The case of the mysterious orchid



The date was April 15, but I don't remember the year.  I had just gotten home from a day in a fabulous woodland garden we were featuring on HGTV's A Gardener's Diary.  I started walking up my driveway just at twilight, looking at the woods and trying to figure out how I could make my English ivy-covered hills look like the garden I'd just seen.  It had contained wonderful native plants - a collection of native azaleas, masses of the not-so-common atamasco lilies, trilliums, foam flower and double flowering dogwoods, to name a few.  

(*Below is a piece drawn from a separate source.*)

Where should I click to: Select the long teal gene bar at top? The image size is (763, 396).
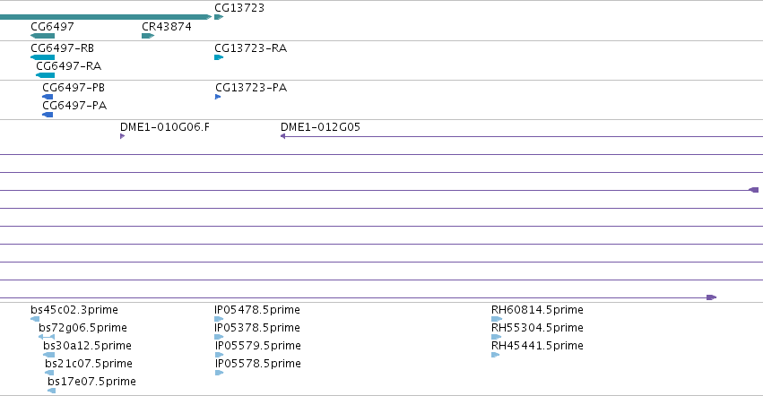(x=106, y=17)
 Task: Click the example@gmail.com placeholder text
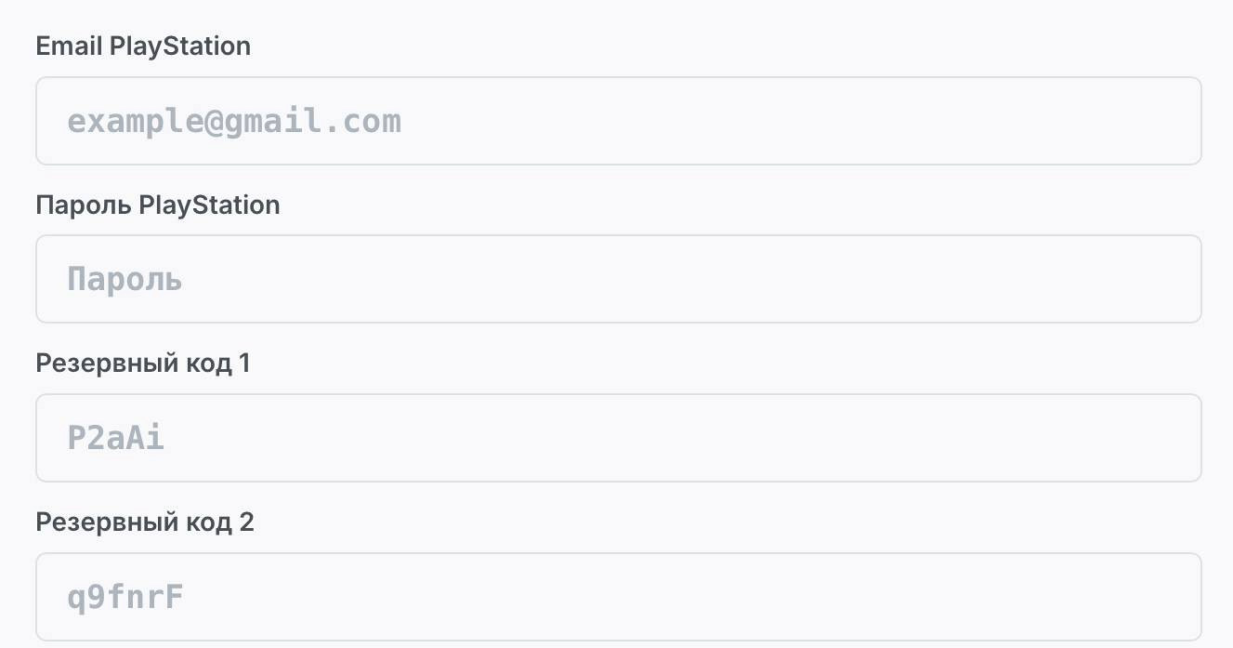click(x=234, y=122)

All of a sudden I saw something yellow sticking up about 15 inches out of the ivy.  I did a double take and realized it was a flower.  I made my way about 20 feet up into the woods.  I looked down and stared  in disbelief at what was obviously an orchid.  The broad, striated leaves looked just like the leaves of  lady slippers, native terrestrial orchids we'd just seen that day.

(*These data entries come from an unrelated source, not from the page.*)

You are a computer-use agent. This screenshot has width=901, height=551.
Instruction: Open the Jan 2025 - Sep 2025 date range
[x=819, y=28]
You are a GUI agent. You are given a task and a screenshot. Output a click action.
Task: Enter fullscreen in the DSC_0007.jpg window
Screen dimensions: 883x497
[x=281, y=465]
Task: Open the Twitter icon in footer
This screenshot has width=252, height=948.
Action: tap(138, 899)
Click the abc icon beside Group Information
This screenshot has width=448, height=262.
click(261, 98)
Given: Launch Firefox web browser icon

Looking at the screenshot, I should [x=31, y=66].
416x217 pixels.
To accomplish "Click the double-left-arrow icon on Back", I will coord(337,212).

But this flower was amazing.  I'd never seen anything like it.  If you looked at the individual florets, they looked like miniature versions of the orchids we used to receive for proms (was it just our high school, but did anyone else go through the dyed black orchid phase?  I look back at my sophomore year, a picture taken in my living room with my date; a garish black orchid pinned to the waist of the eight foot wide blue billow of froth that was my prom dress).

But back to my woods, and the amazing discovery.  The next day, I called my neighbor Nan, who is sort of our resident naturalist, to come identify the flower.  She (with a stack of heavy books) and her husband (with a fancy camera) arrived to examine the yellowish-peach colored flower stalk.  She leafed through all the books and finally shook her head.  She found a similar flower, but it was pink.  She pronounced that there was no such terrestrial orchid native to Georgia.

I can't remember how long it was (maybe even the next year) until I found out the name of the orchid from three different sources, all at about the same time.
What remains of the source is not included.